Here's the bottom line: Square has surprisingly long-term growth potential with various aspects of its business. Did this change? Not at all
A huge growth opportunity for consumer banks
I've been watching Goldman Sachs (NYSE: GS) for quite some time now, and this recent downtrend could finally bring me to it to press the trigger and add it to my portfolio. At the moment, Goldman has fallen more than 13% from its recent high.
First of all, Goldman's recent record is impressive, even though it has one of the lowest price-to-book valuations in the financial sector as a whole. The investment banking business continues to grow, asset management assets have risen steadily and profitability has risen sharply.
The reason why I am most interested in Goldman Sachs as a long-term investment is its largely untapped opportunity in the retail banking business. Unless you're unfamiliar, Goldman has entered the retail banking business with its Marcus by Goldman Sachs platform, which has made billions of personal loans and high-yielding online savings accounts.
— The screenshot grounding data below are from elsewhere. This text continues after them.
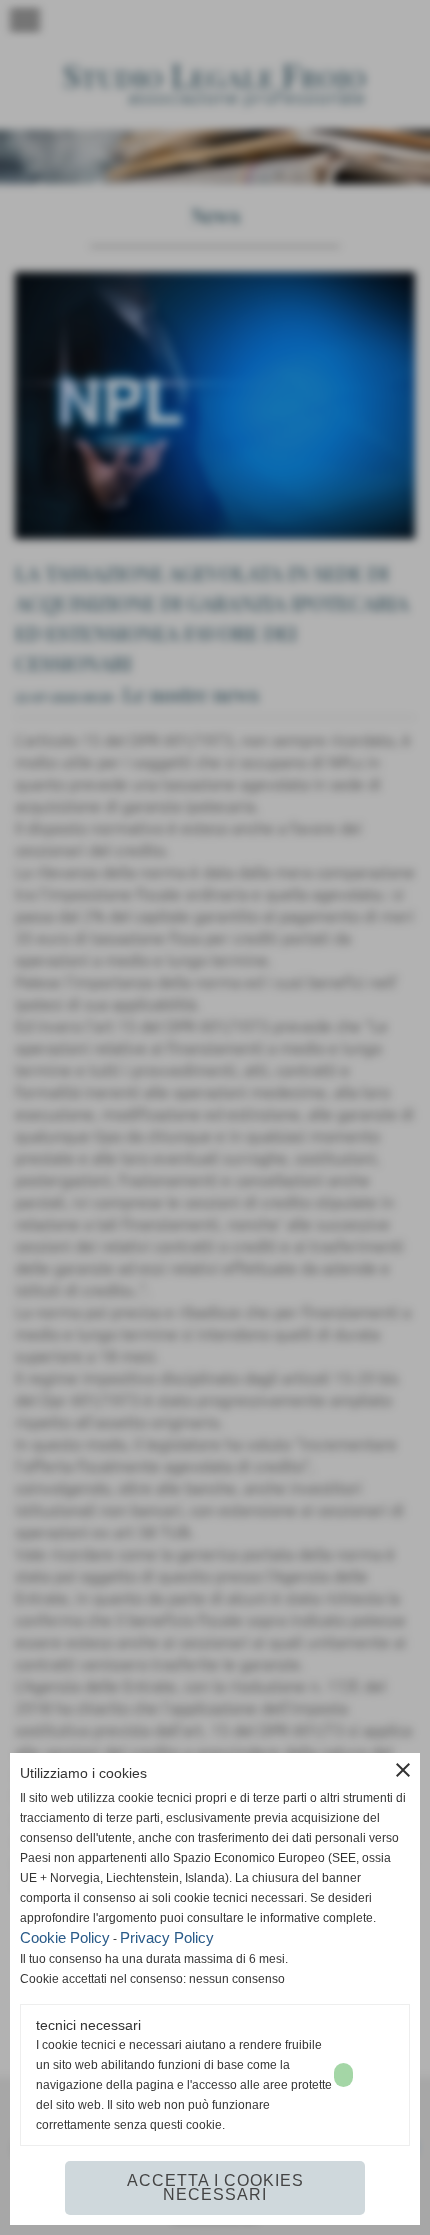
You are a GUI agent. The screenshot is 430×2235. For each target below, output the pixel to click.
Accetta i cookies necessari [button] (215, 2187)
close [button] (403, 1770)
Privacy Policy (167, 1937)
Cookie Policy (65, 1937)
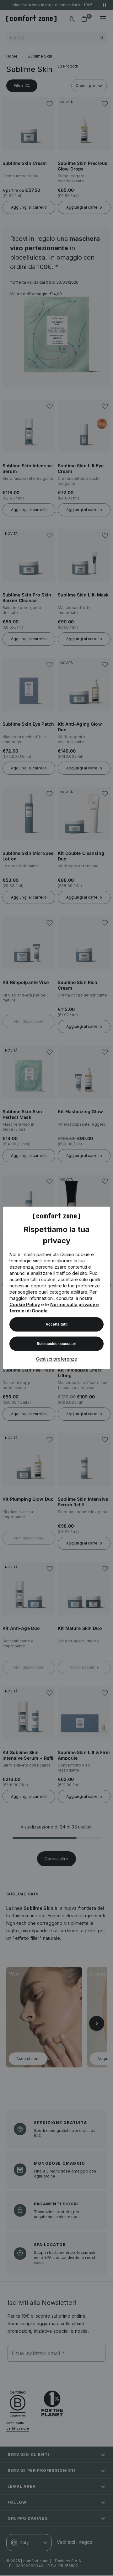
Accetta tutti (56, 1324)
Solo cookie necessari (56, 1343)
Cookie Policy (24, 1304)
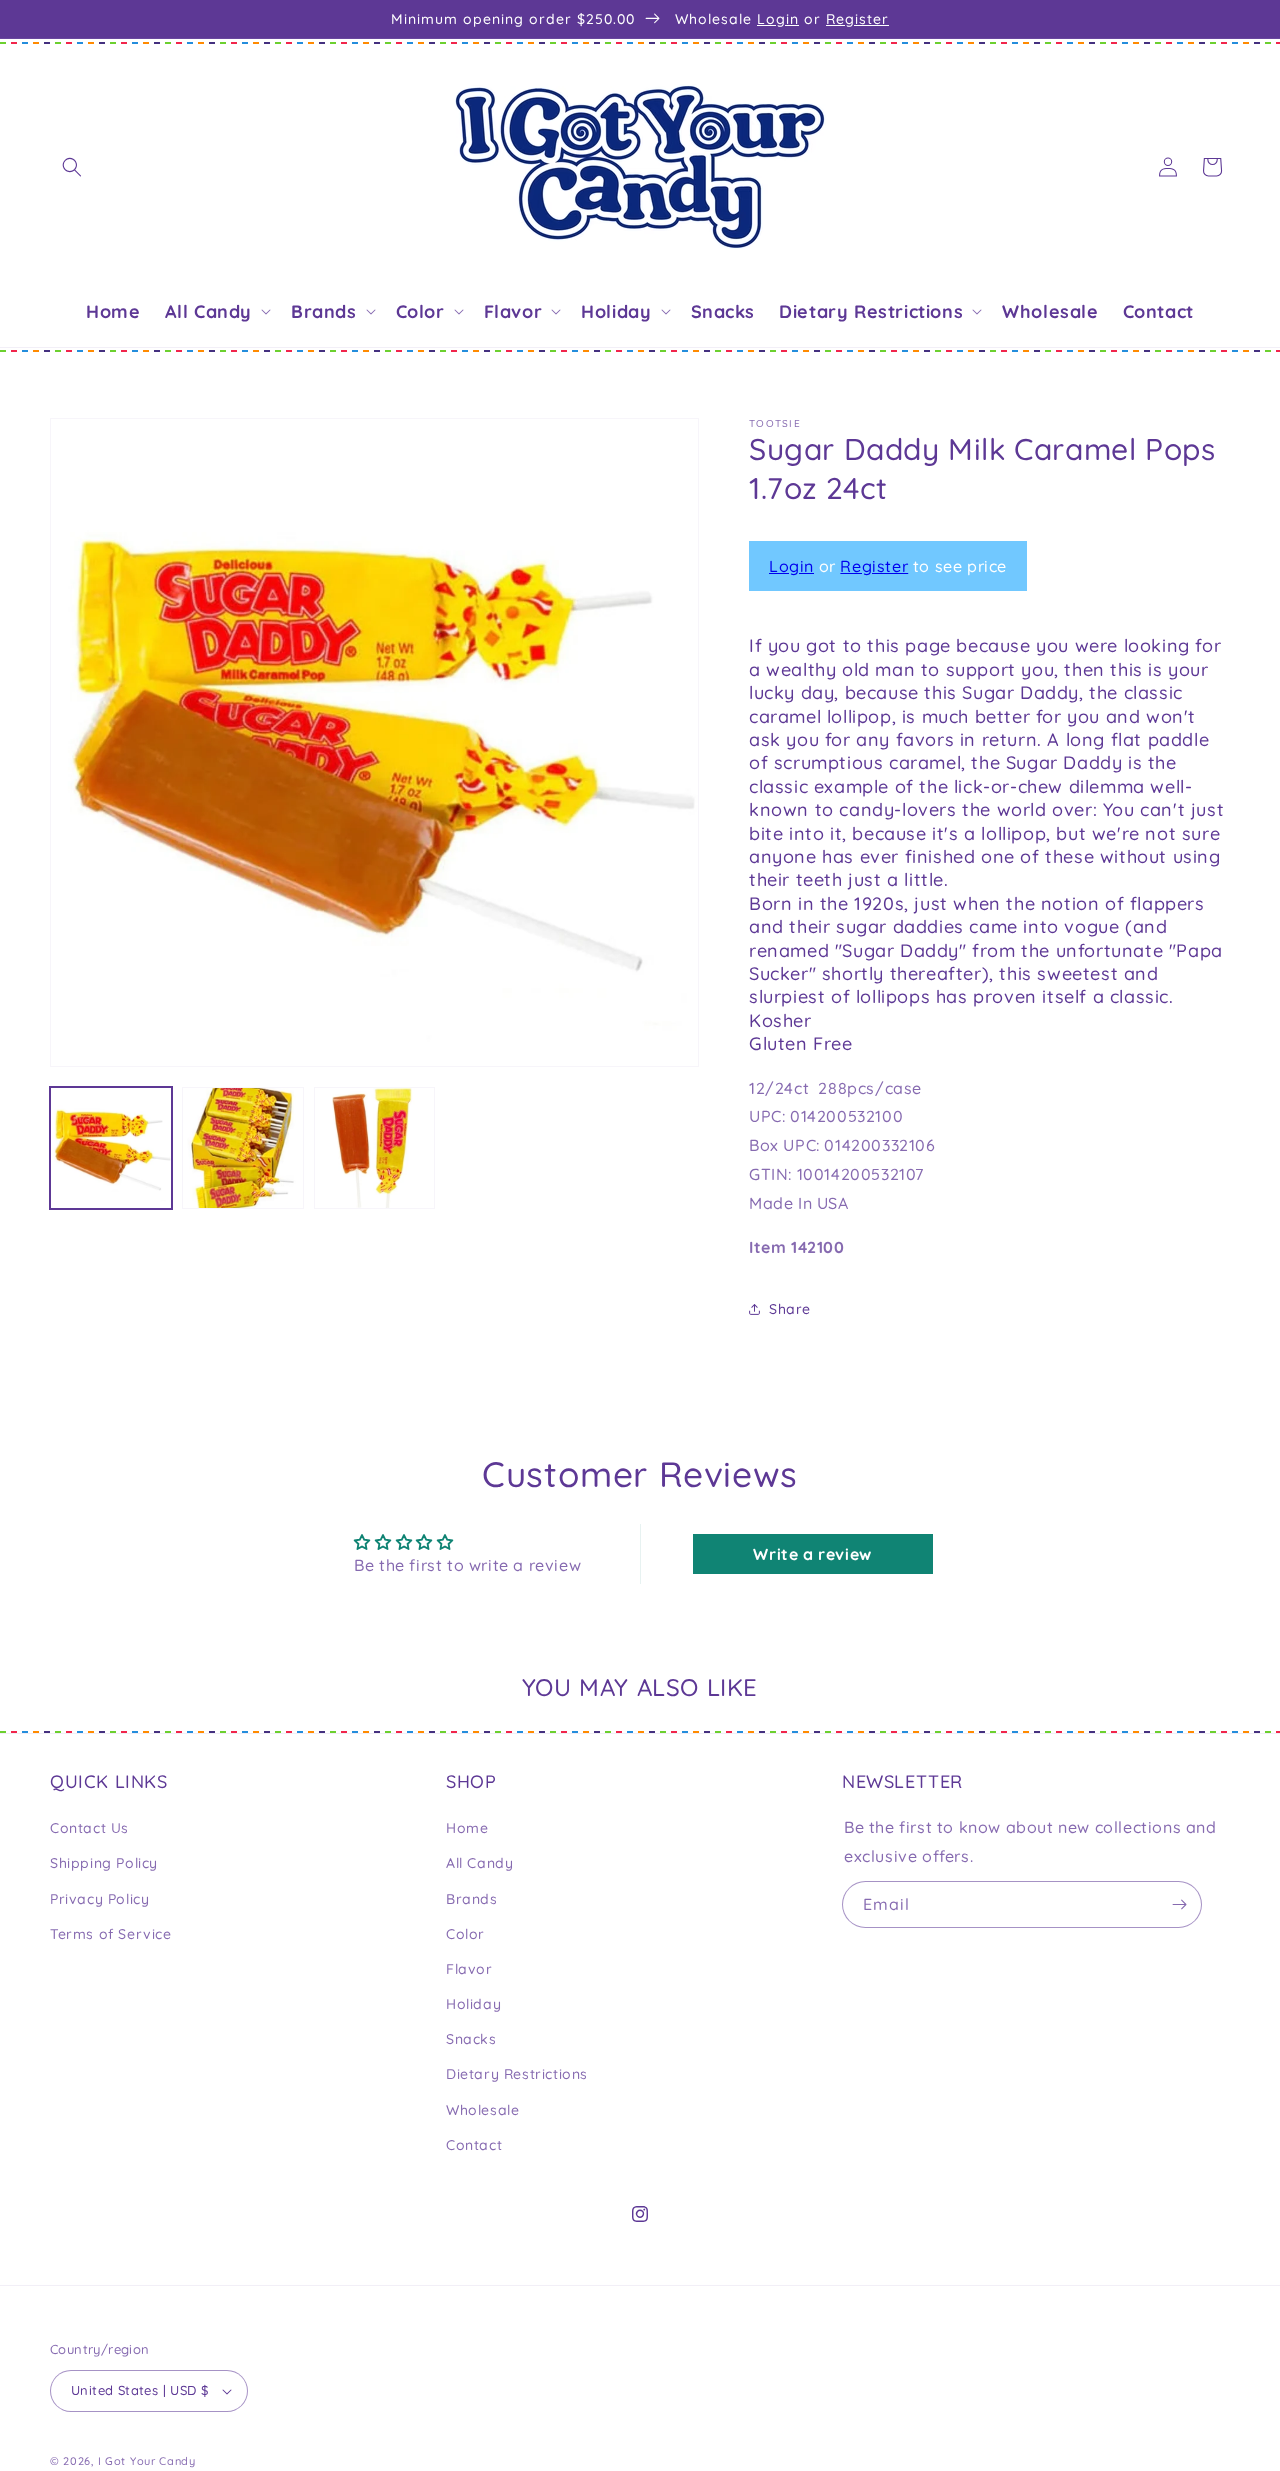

While initial results were strong, both sides are still quite small, according to "big bank" standards.
This could only be the tip of the iceberg. We have recently learned that Goldman, as Apple's co-branding partner, is entering the credit card business. And in a presentation a few months ago, Goldman's then-president and COO David Solomon mentioned several other potential growth areas such as mortgages, auto loans, insurance products, current accounts, and payment solutions.
Here I think Goldman becomes an important force in consumer banking. The bank has the resources of a large bank to grow as aggressively or cautiously as it wants, and has one of the most recognizable brand names in the financial world. And because it does not operate commercial bank branches, it has a big cost advantage over banks of similar size.
In short, Goldman Sachs has all the advantages of a large bank, but without obstructing a legacy industry network
Short-term weakness among long-term winners
Square and Goldman Sachs are worth 30% and 13% less than they still are a few weeks ago? Of course not. Both of these companies have as much growth potential as they did before the recent market downturn, and in some respects they themselves looked cheap before . If these two stocks are not on your radar yet, maybe they should be now.
Matthew Frankel, CFP owns shares in Square and has the following options: shortly in December 2018 calls $ 90 Square. The Motley Fool owns shares of and recommends Square. The Motley Fool has the following options: shortly January 2019 calls $ 80 on Square. The Motley Fool has a disclosure policy.